A Penny Earned

lonely houseMy sister and I laid on the bedroom floor, sweat sitting on our upper lip and dripping from the back of our knees. We were bored, really bored. Usually we were good with nothing to do because it meant there was some fun to be had, but the Summer heat had zapped all aspirations for play. The room had one window and it was without shades or curtains so the sun had free reign to heat as it pleased. In fact the entire room was bare. That year dad rented a house, the first and only house I’ve known him to live in. He was so excited, giving us the tour and beaming with pride that for the first time ever we would get to have our own bedrooms on the weekends we came to stay. We rushed in claiming our rooms. I chose the smallest room or more like a nook—secure and secluded. And Lindsey chose the biggest room attached to the living area. We had nothing to put in our rooms except our weekend suitcases and a blanket pallet. We were living large.

That hot, Summer day, in that bare bedroom with the naked window, the sun got us. Delirious laughter took over, and we would doze off mid giggle. This continued on until we heard a car driving up our gravel drive way, the tires crunching the rocks. The car pulled up and parked close to our window. We jumped up and peered out like spies. My stomach hurt. I knew this car and the couple inside; they weren’t up to good, ever. Usually when they came, the kids were scooted out the door and told to go play with the door being locked behind us. My dad was at work this time and they were there to see Stacy, my dad’s current girlfriend. In private, we called her “Crackhead Stacy”. I don’t think she did crack, but she did always reek of pot.  She had an ambitious green thumb always tending to her herbs in the backyard.  Stacy also had a daughter my age, that lived in the house full time. She had a bedroom with a bed.

The couple climbed out of their car without bothering to shut the door. The man had a drunk limp, and I watched him walk down our hall into the kitchen, bouncing like a pinball from wall to wall. The woman gave no effort to fight gravity, her mouth always being pulled downwards along with her mood. She avoided eye contact with us and made it known we were a burden. I quickly shut and locked Lindsey’s bedroom door. We would be in the inferno for a couple more hours. We needed a plan. The best part about this house was none of the windows had screens so we could crawl in and out as we pleased; I had never felt more innocently, scandalous. We climbed in and out pretending to get food for survival; we tied our blankets together to escape out of the tower like Rapunzel. Boredom truly can produce the best in life.

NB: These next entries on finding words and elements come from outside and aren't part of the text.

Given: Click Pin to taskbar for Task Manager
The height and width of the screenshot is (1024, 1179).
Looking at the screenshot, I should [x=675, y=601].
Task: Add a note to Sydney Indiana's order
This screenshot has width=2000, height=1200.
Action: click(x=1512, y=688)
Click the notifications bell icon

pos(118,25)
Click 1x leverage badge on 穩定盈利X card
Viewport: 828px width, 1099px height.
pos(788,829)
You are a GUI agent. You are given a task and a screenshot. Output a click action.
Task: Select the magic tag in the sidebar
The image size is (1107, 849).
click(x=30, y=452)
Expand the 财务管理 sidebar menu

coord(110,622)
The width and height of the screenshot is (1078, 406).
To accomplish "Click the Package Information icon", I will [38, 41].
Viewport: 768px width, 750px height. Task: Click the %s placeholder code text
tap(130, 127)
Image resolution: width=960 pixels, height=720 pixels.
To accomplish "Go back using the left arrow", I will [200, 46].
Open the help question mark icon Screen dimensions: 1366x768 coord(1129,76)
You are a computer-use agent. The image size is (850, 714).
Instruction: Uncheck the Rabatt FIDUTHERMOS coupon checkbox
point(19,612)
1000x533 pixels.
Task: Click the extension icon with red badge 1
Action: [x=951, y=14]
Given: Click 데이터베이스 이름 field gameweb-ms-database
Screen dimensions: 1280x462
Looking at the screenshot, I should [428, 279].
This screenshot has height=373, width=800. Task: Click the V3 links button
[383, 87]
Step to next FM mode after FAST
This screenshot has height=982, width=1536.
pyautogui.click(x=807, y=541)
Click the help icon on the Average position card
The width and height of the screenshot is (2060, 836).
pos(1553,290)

Within the hour, rum-dumb man came stumbling down our porch steps back to his car. He felt around the hood of the car like a blind man trying to grasp and feel his way to his seat. He fell into the reclined passenger seat and was out cold. His head tilted back and his mouth wide open. Lindsey and I looked at one another without words. We were both wondering if he was alive. “Is he breathing?” I asked. Lindsey forms two O’s with her hands and looks out of her binoculars. “ I don’t think so,” she replied. We were still in character and our concern for his well being was only for the suspense it added to our pretend mission. We slowly crawled down out of the window and tip-toed over to him. He smelled of cheap beer and the aluminum can it belonged in. We wouldn’t touch him so we just watched quietly for his bare chest to rise. As I was staring at him, I grew angry. I knew he had kids, and I knew he was here passed out in a car affecting our already boring day. I also knew somewhere deep in me that I was suppose to help him in some way. You could drape a towel over the door for shade at least Jacklyn; you could close their car doors to save the battery. You could have mercy. My dad was doing well, and I wanted trouble to stay away.
I left him to cook in the sun.

Lindsey was still on mission, and I had forgotten about our game. I half-heartedly crawled back with her to the window, her crouching down and me up right, distracted by my thoughts. Back in the room, she kept asking me why I wasn’t playing. “Pretend” had floated right out of the screen-less window. “What now?” she asked. I shrugged and looked at the man. “Hold on,” I said. I unlocked the bedroom door, quietly snuck down the hall and grabbed a full jar of pennies I had in my bedroom. When I returned, it was obvious Lindsey was disappointed. I sat the jar on the window sill, grabbed a handful of pennies, and one by one aimed them for his cavernous mouth. Lindsey snickered, and I handed her some pennies. The pennies landed on his forehead, rested on his cheeks and his chest collected all our other attempts. We emptied the jar. I’m not sure we ever stopped to consider that he was a man. Just two young girls tossing pennies into the clown’s mouth just like we had played so many times at the bowling alley arcade.